### [文档片段]

至此,在CommonAnnotationBeanPostProcessor中完成了对@Resource注解的解析与处理。
解析@PostConstruct
对于@PostConstruct注解,表面上Spring是通过CommonAnnotationBeanPostProcessor来使其生效,但实际上是CommonAnnotationBeanPostProcessor通过继承的InitDestroyAnnotationBeanPostProcessor来使其最终发挥作用的。
在实现上,InitDestroyAnnotationBeanPostProcessor并没有特殊指定@PostConstruct注解作为标记初始化方法的注解,而是提供了InitDestroyAnnotationBeanPostProcessor#setInitAnnotationType方法让客户端可以进行自定义设置。根据这个设定不难猜出,CommonAnnotationBeanPostProcessor在继承InitDestroyAnnotationBeanPostProcessor类的时候就向InitDestroyAnnotationBeanPostProcessor设置了@PostConstruct注解作为标记初始化方法的注解,具体如下所示:
/**
* {@link org.springframework.beans.factory.config.BeanPostProcessor} implementation
* that supports common Java annotations out of the box, in particular the common
* annotations in the {@code jakarta.annotation} package. These common Java
* annotations are supported in many Jakarta EE technologies (e.g. JSF and JAX-RS).

### [数据条目]
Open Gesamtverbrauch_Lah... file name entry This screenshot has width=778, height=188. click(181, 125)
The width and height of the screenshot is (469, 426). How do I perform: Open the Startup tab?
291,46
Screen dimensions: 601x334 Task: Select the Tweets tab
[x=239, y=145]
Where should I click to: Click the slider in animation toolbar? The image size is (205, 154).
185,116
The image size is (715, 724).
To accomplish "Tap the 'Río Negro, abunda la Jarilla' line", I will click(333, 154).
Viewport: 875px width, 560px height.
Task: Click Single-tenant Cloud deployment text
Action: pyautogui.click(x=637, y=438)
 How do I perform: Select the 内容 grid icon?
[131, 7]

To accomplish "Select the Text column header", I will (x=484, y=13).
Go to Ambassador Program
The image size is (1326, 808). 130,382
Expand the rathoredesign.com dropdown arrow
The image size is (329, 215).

### [必做任务 A]
能把上面讲解析@PostConstruct注解的这段文档片段一字不差地复制一遍吗?
### [必做任务 B]
能把条目中从含有“The width and”的那一行开始、到含有“The image size is (1326, 808). 130,382”的那一行结束的各行原样写下来吗?首尾两行都包括在内,只写这些行。

### [完整回答 A]
至此,在CommonAnnotationBeanPostProcessor中完成了对@Resource注解的解析与处理。
解析@PostConstruct
对于@PostConstruct注解,表面上Spring是通过CommonAnnotationBeanPostProcessor来使其生效,但实际上是CommonAnnotationBeanPostProcessor通过继承的InitDestroyAnnotationBeanPostProcessor来使其最终发挥作用的。
在实现上,InitDestroyAnnotationBeanPostProcessor并没有特殊指定@PostConstruct注解作为标记初始化方法的注解,而是提供了InitDestroyAnnotationBeanPostProcessor#setInitAnnotationType方法让客户端可以进行自定义设置。根据这个设定不难猜出,CommonAnnotationBeanPostProcessor在继承InitDestroyAnnotationBeanPostProcessor类的时候就向InitDestroyAnnotationBeanPostProcessor设置了@PostConstruct注解作为标记初始化方法的注解,具体如下所示:
/**
* {@link org.springframework.beans.factory.config.BeanPostProcessor} implementation
* that supports common Java annotations out of the box, in particular the common
* annotations in the {@code jakarta.annotation} package. These common Java
* annotations are supported in many Jakarta EE technologies (e.g. JSF and JAX-RS).

### [完整回答 B]
The width and height of the screenshot is (469, 426). How do I perform: Open the Startup tab?
291,46
Screen dimensions: 601x334 Task: Select the Tweets tab
[x=239, y=145]
Where should I click to: Click the slider in animation toolbar? The image size is (205, 154).
185,116
The image size is (715, 724).
To accomplish "Tap the 'Río Negro, abunda la Jarilla' line", I will click(333, 154).
Viewport: 875px width, 560px height.
Task: Click Single-tenant Cloud deployment text
Action: pyautogui.click(x=637, y=438)
 How do I perform: Select the 内容 grid icon?
[131, 7]

To accomplish "Select the Text column header", I will (x=484, y=13).
Go to Ambassador Program
The image size is (1326, 808). 130,382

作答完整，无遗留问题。